An Open Letter to an Army Human Resources Command spokesman

Dear Mr. Gall,

This letter is regarding your remarks in a recent Stars and Stripes article about the IRR, “Army mustering IRR members, reinvigorating force”. The article in itself is nothing surprising – the Army had no handle on its IRR system, more than half the recalls didn’t show, yadda yadda I’ve been bitching about those same things for over a year now. However, at the end of the article you are quoted as saying something that turned my face red and caused everyone in my section to laugh at the size of the vein in my forehead as it swelled to abnormally large status.

But to ensure fewer unpleasant surprises in future mobilizations — like call-ups
of dead IRR members — Army officials plan to physically muster no more than 20
percent of “their smiling little faces” each year, Gall said.
I am sure you think that was a cute, funny little quote, Mr. Gall. Probably got you a nice little laugh from co-workers at your plush office in HRC – St. Louis. “Oh Ray, that was really witty, especially because most of the IRR are really bitter, pissed off veterans, and a smile is the last thing we see on their faces!” That’s good; I get it, haha at me for being the idiot to show up. Here’s what you don’t seem to get in your ignorant joke. Most of the IRR are bitter and angry because we’ve served our country, at least once, and have tried to move on. In fact, I’d give a very educated guess that in my IRR recall class of about 300, at least 90% had at least one deployment. Several dozen had cases of PTSD so severe they were discharged, but the ones with mild problems were happily sent to Iraq or Afghanistan.

I guess it’s funny though to you though, that we aren’t smiling and how angry we are. I guess it’s funny that despite years of honorable service, we were called up and treated like second class citizens for over a year. Yes, we are the dreaded IRR, and despite having a lifetime more experience than most of the people who thumb their noses at us, we’re still treated like second thoughts.

I guess it’s funny that we left families, school, jobs, homes; we left these things unfinished, we lost out on promotions, we put everything on hold.

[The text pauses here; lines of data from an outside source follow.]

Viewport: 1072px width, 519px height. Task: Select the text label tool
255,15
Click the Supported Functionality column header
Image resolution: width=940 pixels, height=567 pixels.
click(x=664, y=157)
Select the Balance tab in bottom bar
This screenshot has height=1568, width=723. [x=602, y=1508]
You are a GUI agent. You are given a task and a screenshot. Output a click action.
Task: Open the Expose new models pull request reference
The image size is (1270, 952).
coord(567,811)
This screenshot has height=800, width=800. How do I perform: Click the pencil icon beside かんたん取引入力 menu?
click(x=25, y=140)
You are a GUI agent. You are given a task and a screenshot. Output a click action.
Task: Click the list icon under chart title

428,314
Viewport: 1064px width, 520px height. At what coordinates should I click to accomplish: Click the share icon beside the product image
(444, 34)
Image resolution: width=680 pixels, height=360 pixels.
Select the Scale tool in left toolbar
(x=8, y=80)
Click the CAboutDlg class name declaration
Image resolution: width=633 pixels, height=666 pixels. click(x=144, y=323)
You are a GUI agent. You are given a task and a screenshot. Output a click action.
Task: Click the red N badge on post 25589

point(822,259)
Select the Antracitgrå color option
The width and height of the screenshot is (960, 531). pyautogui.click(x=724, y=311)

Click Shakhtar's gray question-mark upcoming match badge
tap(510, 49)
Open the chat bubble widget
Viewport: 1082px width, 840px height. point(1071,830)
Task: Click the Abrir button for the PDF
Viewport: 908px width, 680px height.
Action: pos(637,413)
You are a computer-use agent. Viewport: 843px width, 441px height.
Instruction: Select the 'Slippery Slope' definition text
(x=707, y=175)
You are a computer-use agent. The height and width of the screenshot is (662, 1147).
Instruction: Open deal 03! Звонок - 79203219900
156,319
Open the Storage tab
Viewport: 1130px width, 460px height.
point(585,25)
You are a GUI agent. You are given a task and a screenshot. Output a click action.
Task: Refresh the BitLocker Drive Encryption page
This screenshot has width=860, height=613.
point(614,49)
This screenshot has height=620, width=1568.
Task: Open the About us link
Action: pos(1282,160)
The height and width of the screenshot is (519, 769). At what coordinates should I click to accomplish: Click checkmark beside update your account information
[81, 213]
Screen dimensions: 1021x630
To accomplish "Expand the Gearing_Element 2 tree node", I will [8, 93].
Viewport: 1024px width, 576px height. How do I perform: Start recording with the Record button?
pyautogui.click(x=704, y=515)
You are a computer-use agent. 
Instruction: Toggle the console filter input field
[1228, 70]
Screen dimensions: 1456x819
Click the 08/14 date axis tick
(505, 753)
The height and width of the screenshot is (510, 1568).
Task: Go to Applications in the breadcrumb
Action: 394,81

We tried to start a new life for ourselves, and despite being rudely interrupted, we answered the recall – we understand our obligation and we honored it.

Forget about the recruiter who told us the IRR only gets recalled in the event of WWIII; forget about a system so badly mismanaged that more than double the actual number of needed people were recalled; forget about the fact that our unit admitted it shouldn’t have recalled us but still wouldn’t send us home; we knew we signed a contract and we were obligated to it. So we reported as ordered. We just didn’t do it all that happily. And to make a joke at our expense, Mr. Gall, would really take a lot of - well - gall.